── BRANO CITATO ──

Prima di parlare di qualunque argomento, e in particolare di cose ebraiche, è utile ricordare l'importanza del linguaggio e l'attenzione che deve essere prestata ai termini che usiamo quando esprimiamo dei pensieri. I Maestri spiegano che l'essere umano si distingue dagli animali appunto per la capacità di comunicare con un linguaggio. Il Targum Onkelos, la traduzione aramaica della Torà, traduce il versetto: "Vayehì ha-adam le-nefesh chayà" (“L’uomo divenne uno spirito vivente”) con le parole "Vahawat ba-adam le-ruach memallela" "Ruach memallela" significa "spirito parlante" cioè pensante (Bereshìt, II, 7).




Il linguaggio che usiamo mostra chi siamo

Rav Israel Meir Ha Cohen (Polonia, 1838 - 1933) dedicò gran parte della sua attività a scrivere e diffondere la sua opera "Chafètz Chayìm", nella quale riassume e presenta gli insegnamenti della Torà scritta e della Torà orale riguardanti la gravità della trasgressione e dei danni che si causano quando si parla in modo dispregiativo del prossimo. Nella Torà è scritto: “Non andare in giro a sparlare nel tuo popolo” (Vaykrà, 19:16) e nel Talmud Babilonese (Arakhìn 15b) R. Yochanan a nome di R. Yosè insegna che “Chi sparla del prossimo è come se avesse negato la divinità”.

───
── ELENCO ──

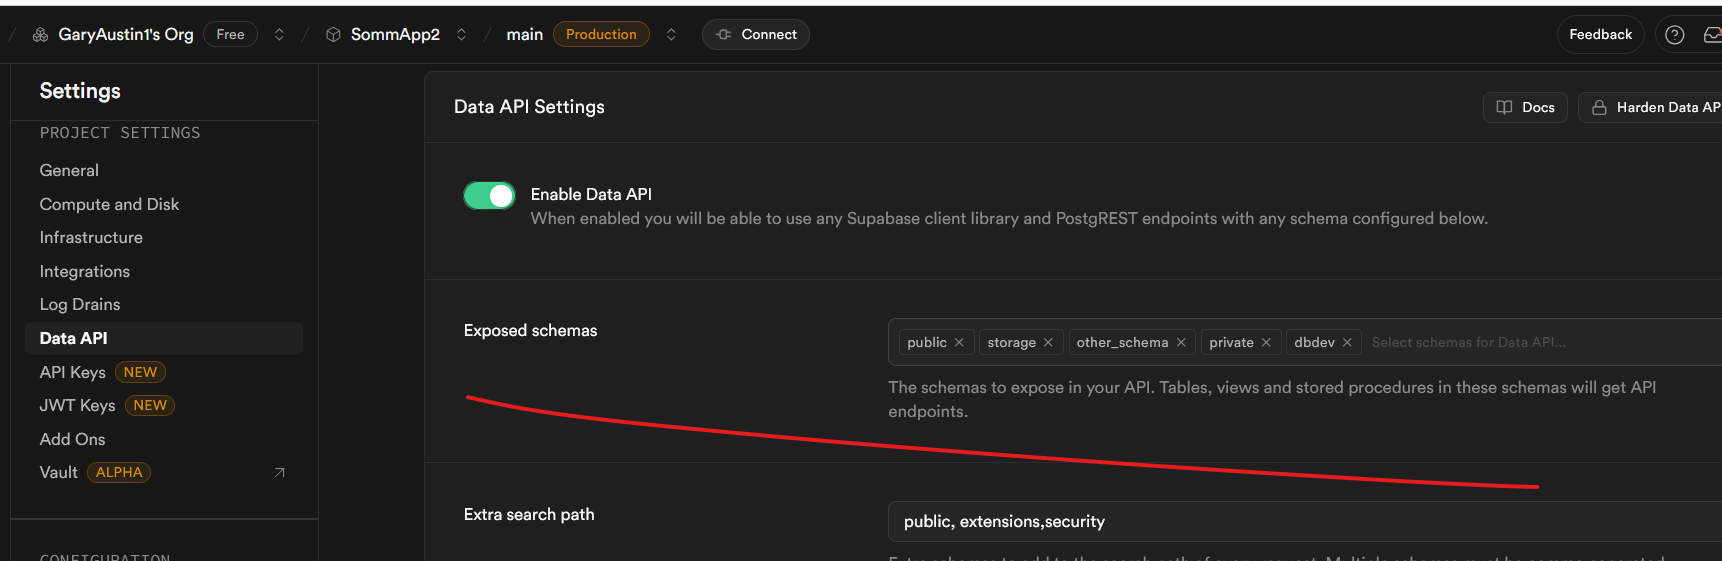
Task: Click the Extra search path input field
Action: pos(1300,521)
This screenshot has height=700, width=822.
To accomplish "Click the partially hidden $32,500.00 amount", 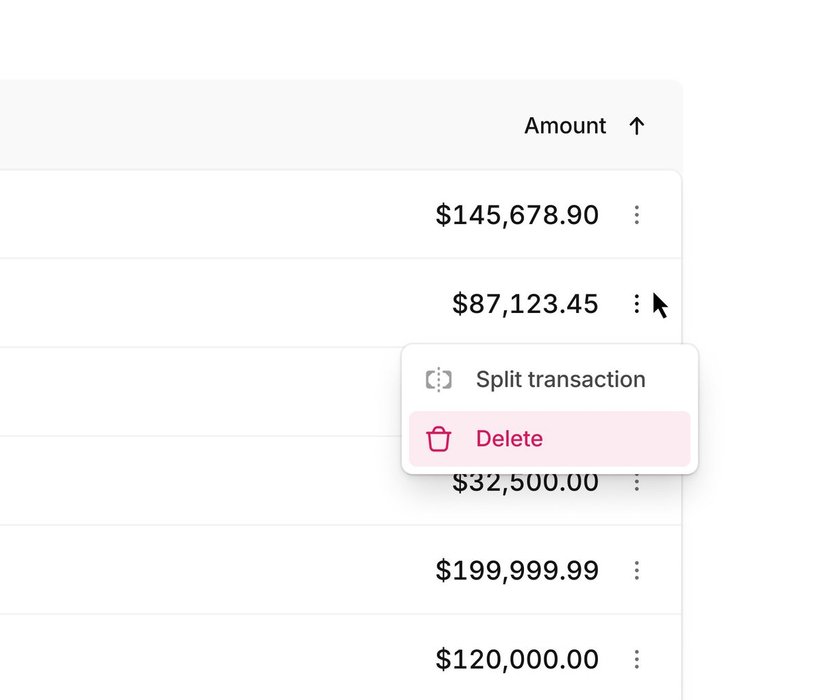I will tap(525, 484).
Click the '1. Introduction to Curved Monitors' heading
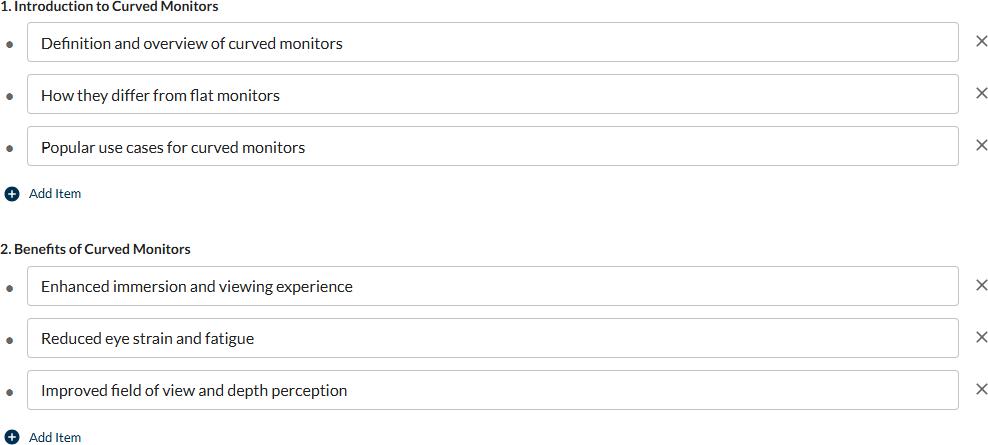Screen dimensions: 988x445 click(109, 7)
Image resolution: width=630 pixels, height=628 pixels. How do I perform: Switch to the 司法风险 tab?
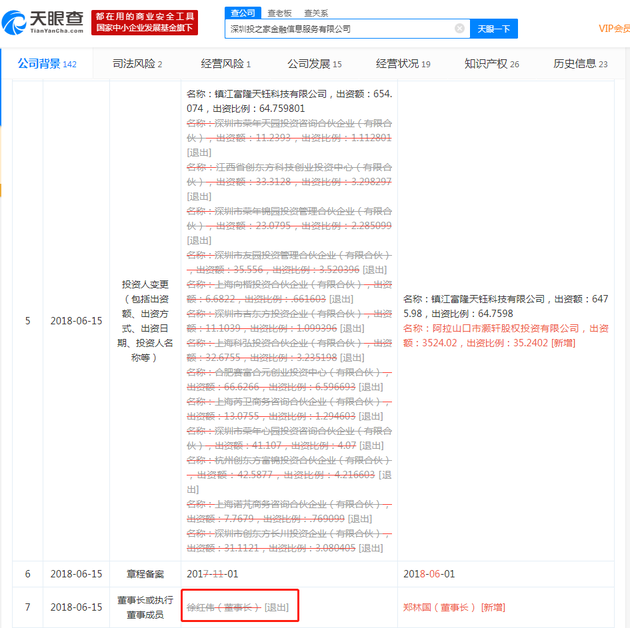tap(137, 63)
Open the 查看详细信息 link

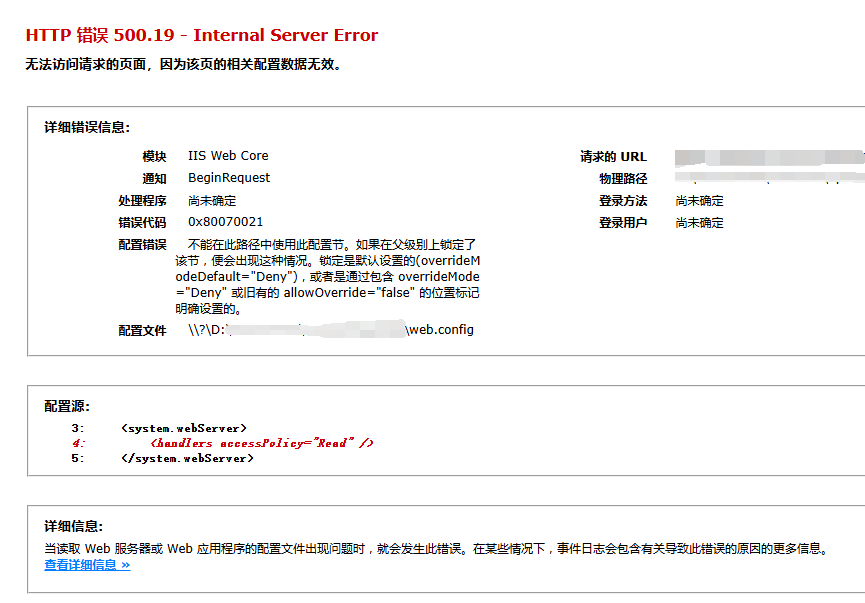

───

Prosegui il brano sul linguaggio nella tradizione ebraica, riprendendo subito dopo la sua ultima frase.

Il linguaggio che usiamo mostra più di ogni altra cosa chi siamo. Nello trattato Pesachìm (3b) viene menzionata la distribuzione del “Lèchem Hapanìm”, i pani che erano sul Shulchàn che si trovava nel Bet Ha-Miqdàsh, e che venivano distribuiti ogni Shabbàt tra i Kohanìm di turno. Uno dei Kohanìm affermò di aver ricevuto un pezzo di pane delle dimensioni di una “coda di una lucertola”. Il fatto che questo Kohèn menzionò nel Bet Ha-Miqdàsh un animale impuro, fece una pessima impressione al Bet Din dei Kohanìm che verificarono il suo background e trovarono un motivo che lo squalificava.


Il linguaggio e i termini che usiamo evidenziano anche il nostro modo di pensare e le ipotesi sulle quasi basiamo le nostre opinioni. La scelta delle parole è molto importante e non può quindi essere lasciata ad altri; non possiamo adottare senza verifica le espressioni usate dai giornali e da altri mezzi di comunicazione, perché il linguaggio quando

diventa abituale influenza il nostro modo di pensare.


Linguaggio e opinione pubblica


Nel 1957 Vance Packard pubblicò il suo bestseller "I persuasori occulti" nel quale ipotizzava che la pubblicità era diventata tanto influente da poter cambiare il comportamento dei consumatori. L'ipotesi si rivelò esagerata, tuttavia il libro sottolineò giustamente l'importanza del linguaggio pubblicitario nell'influenzare il modo di pensare e le decisioni di acquisto del pubblico.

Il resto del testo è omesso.